Working data below:

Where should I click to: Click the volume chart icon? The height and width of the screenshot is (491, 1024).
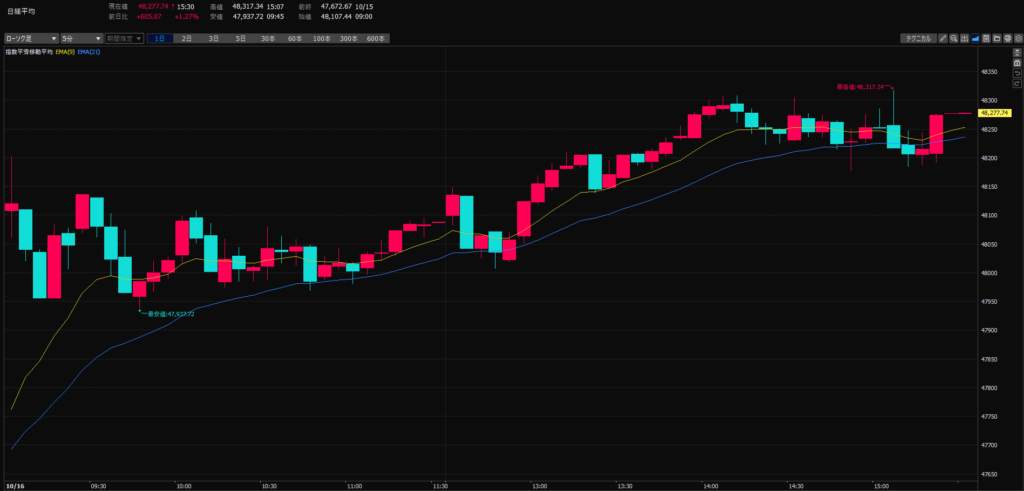coord(964,38)
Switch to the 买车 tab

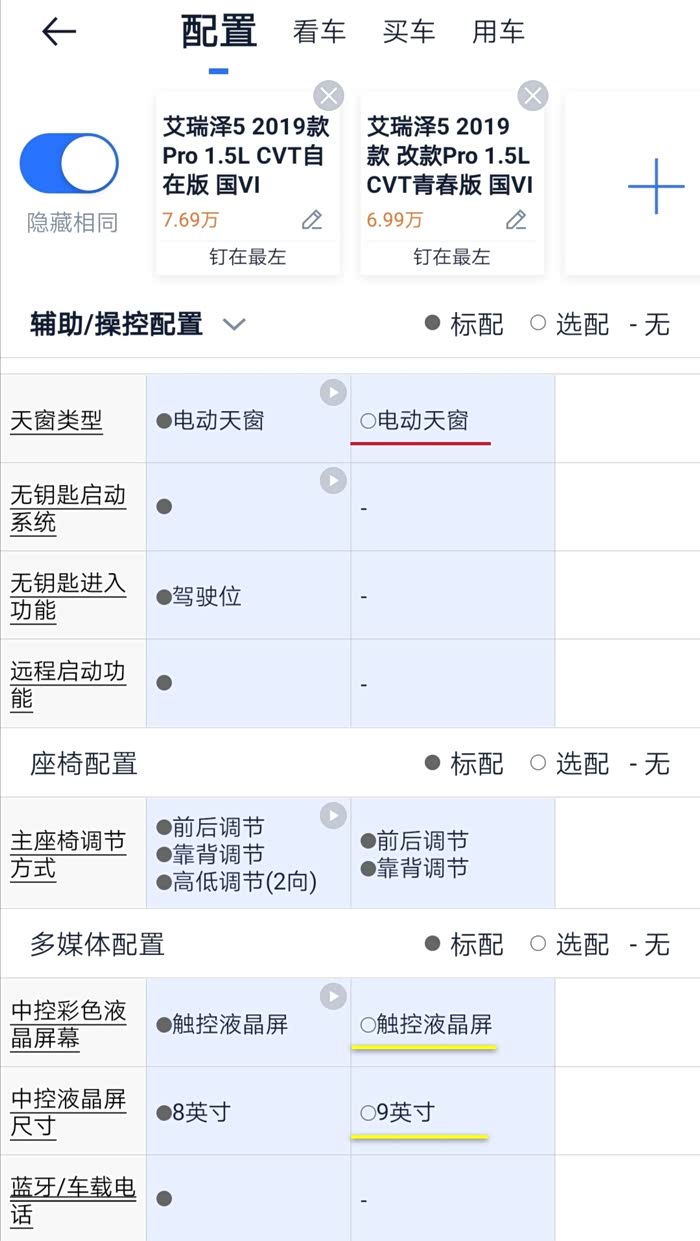409,32
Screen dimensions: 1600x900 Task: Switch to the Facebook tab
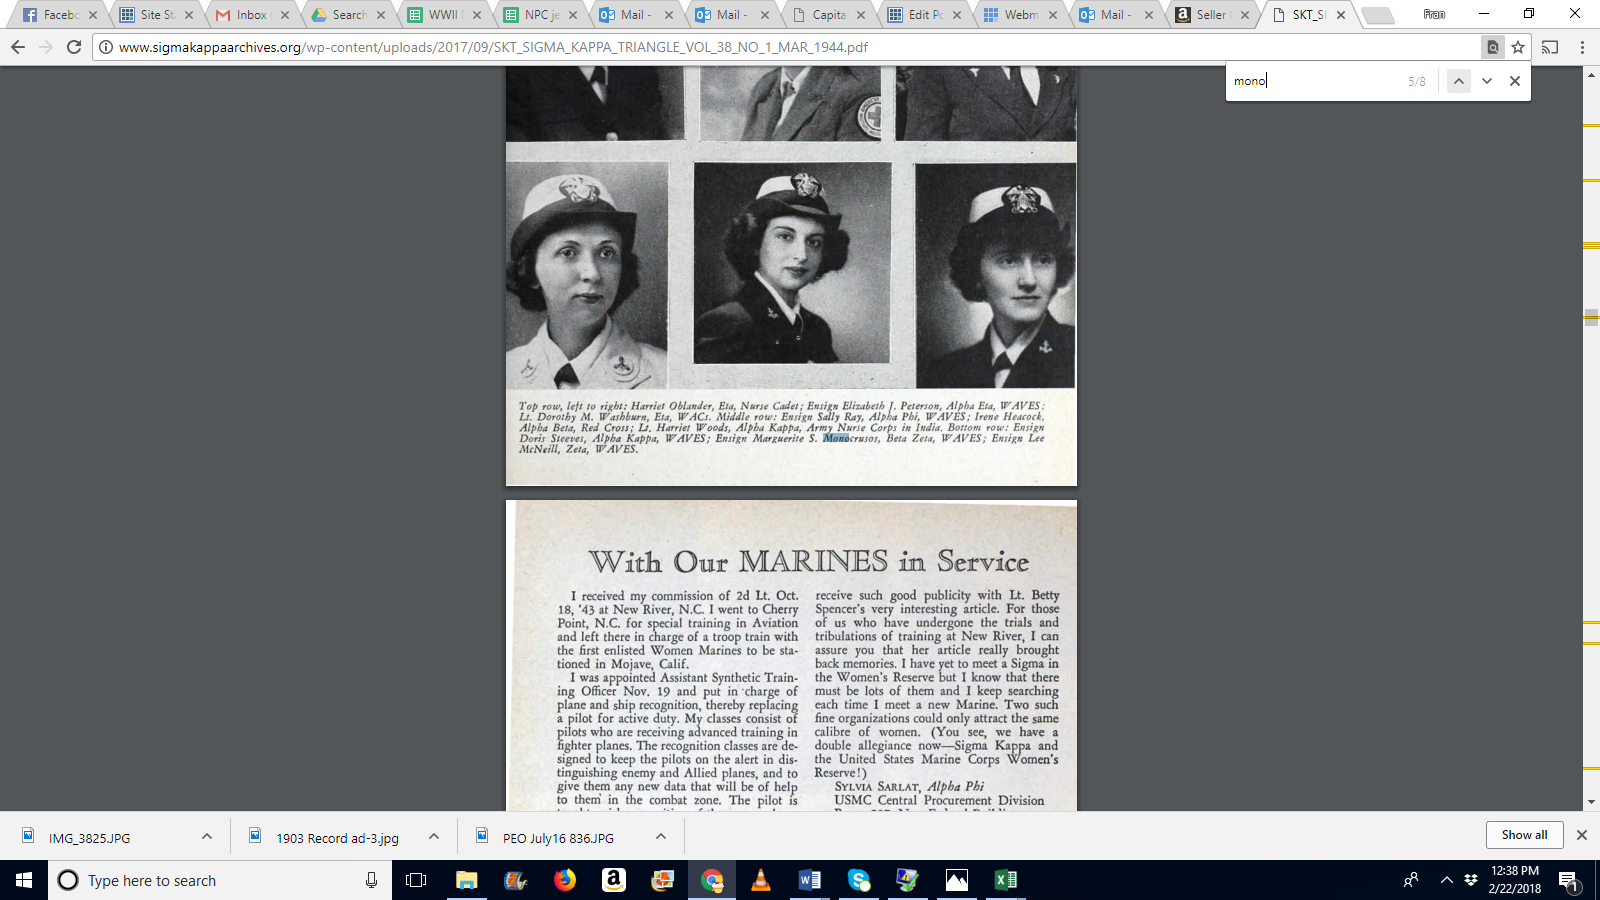[x=59, y=15]
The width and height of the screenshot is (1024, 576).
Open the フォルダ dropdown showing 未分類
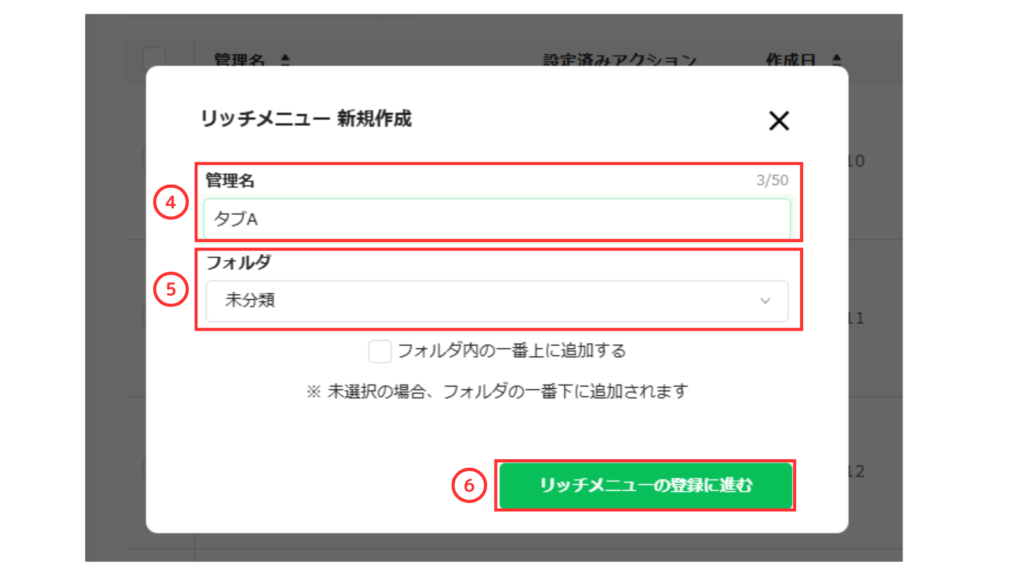(496, 301)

End of Working data.

### What needs to be done
An exact transcription of the records above is needed, with no pictures included.

### Solution for this task
Where should I click to: Click the volume chart icon? The height and width of the screenshot is (491, 1024).
coord(964,38)
Switch to the 买车 tab

409,32
Screen dimensions: 1600x900 Task: Switch to the Facebook tab
[x=59, y=15]
The width and height of the screenshot is (1024, 576).
Open the フォルダ dropdown showing 未分類
(496, 301)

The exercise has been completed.